Encore peu connu en Amérique du Nord, ce genre de centre est chose courante en Allemagne et en Russie. Les clients ont deux options: une cure au jus ou une cure intégrale à l’eau. Le nombre de jours où l’on peut jeûner dépend de l’état de santé, du poids ou de ce qu’on veut traiter. «J’ai déjà réalisé pour ma part un jeûne de 43 jours», indique-t-elle, habituée au processus. La faim peut être souffrante au cours des premières journées pour les patients, mais elle rassure qu’elle se dissipe par la suite. Selon les deux femmes, le corps s’alimente avec ce qui ne lui sert plus, comme des tissus endommagés ou des cellules mortes.

Tous ne sont pas aussi enthousiastes à cet égard. La diététiste-nutrionniste Karine Levy rappelle que peu d’études ont été menées sur la question. Selon elle, le jeûne ne purifie pas l’organisme puisqu’il cause plutôt le phénomène inverse. «Le jeûne, c’est troquer des déchets pour d’autres déchets, expose-t-elle. La dégradation des graisses libère des toxines néfastes que l’on appelle corps cétoniques.» Si elles sont diffusées rapidement dans l’organisme, ces particules peuvent causer des chutes de la pression artérielle ou du rythme cardiaque.

Considéré comme une référence dans le domaine de la nutrition au Québec, l’endocrinologue Dominique Garrel conseille des méthodes plus douces comme alternative au jeûne intégral. En adoptant une diète basse en calories et en faisant de l’exercice, les toxines qui se retrouvent dans les graisses seront libérées plus lentement, ce qui facilite le travail des reins et du foie pour s’en débarrasser. Le docteur rappelle qu’après tout, le principe de cette thérapie est de cesser de consommer des aliments néfastes pour la santé. Le corps subit un bouleversement lors du jeûne et bascule en mode survie. «C’est un stress pour l’organisme, l’Homme ne jeûnera pas intuitivement», souligne le spécialiste.

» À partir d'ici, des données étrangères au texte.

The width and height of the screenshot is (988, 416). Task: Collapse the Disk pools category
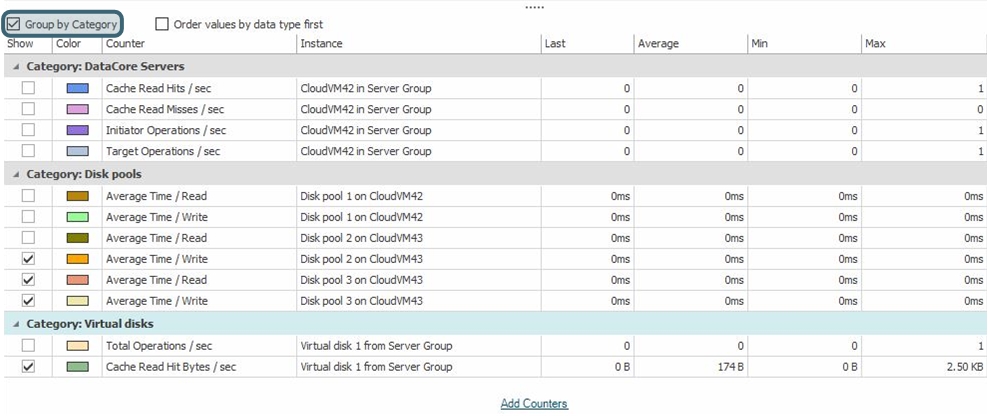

Cesser de s’alimenter pendant plusieurs jours n’est pas un exercice qui convient à tout le monde. Il faut avoir la santé nécessaire pour le faire et les patients sous médication doivent être en mesure d’arrêter leur traitement. Néanmoins, l’infirmière Adèle Arsenault estime qu’une cure permet de réduire ou même d’arrêter complètement la prise de médicaments dans le cas de certaines maladies. «J’ai vu des centaines de patients n’être plus dépendants de leurs pilules après un ou deux jeûnes et c’est une des raisons pour laquelle on ne parle pas beaucoup de ce traitement, croit-elle. Ce n’est pas payant pour l’industrie pharmaceutique des gens qui se soignent avec de l’eau!» Associé à la grève de la faim ou même à la famine, se couper de toute nourriture peut faire peur. «Ce qui me fait rire, c’est que les gens sont plus inquiets à sauter un repas que de manger de la cochonnerie», plaisante la propriétaire du centre Val Santé, Stella Altamura.

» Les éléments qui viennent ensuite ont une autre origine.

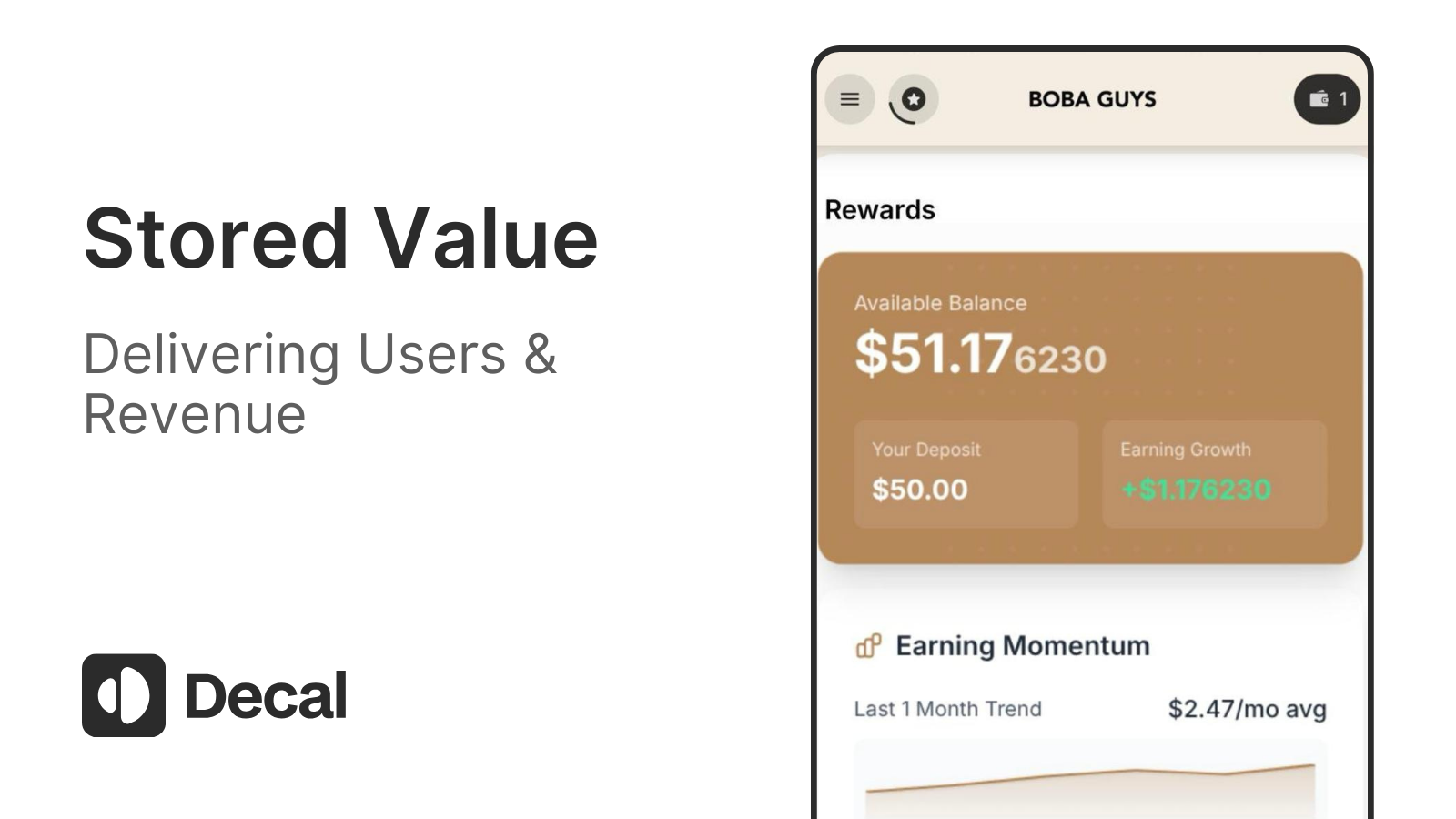Click the $50.00 deposit value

Soigner l’esprit avec le corps

Si les bienfaits du jeûne pour la guérison des blessures physiques sont encore contestés par la médecine traditionnelle, ses vertus sur le cerveau sont quant à elles reconnues. Stella Altamura soutient que beaucoup de personnes se présentent à son centre après un deuil. «On refoule nos émotions avec la nourriture. Lorsque l’on ne mange pas et que l’on est au repos, on est seul face à soi-même, remarque-t-elle. Ça permet de faire le point.» Les jeûneurs peuvent traiter leur épuisement, une dépression, un manque de confiance en soi et d’autres troubles psychologiques.

D’ailleurs, les patients qui jeûnent ont les idées plus claires, observe le docteur Dominique Garrel. Après une seule journée sans s’alimenter, ils peuvent déjà sentir une différence. «Il y a des substances mauvaises pour le cerveau dans l’alimentation type des Occidentaux, poursuit-il. En jeûnant ou en ayant une alimentation composée de végétaux crus, on les évite.»

L’endocrinologue avance même que le comportement d’une personne peut être altéré par ce qu’elle consomme. C’est le cas de Stella Altamura dont le mari ne la reconnaissait plus à la suite d’un jeûne de 31 jours qui lui a révélé sa vocation. «Je savais exactement ce que je voulais faire de ma vie… et j’ai justement acheté un centre de jeûne!»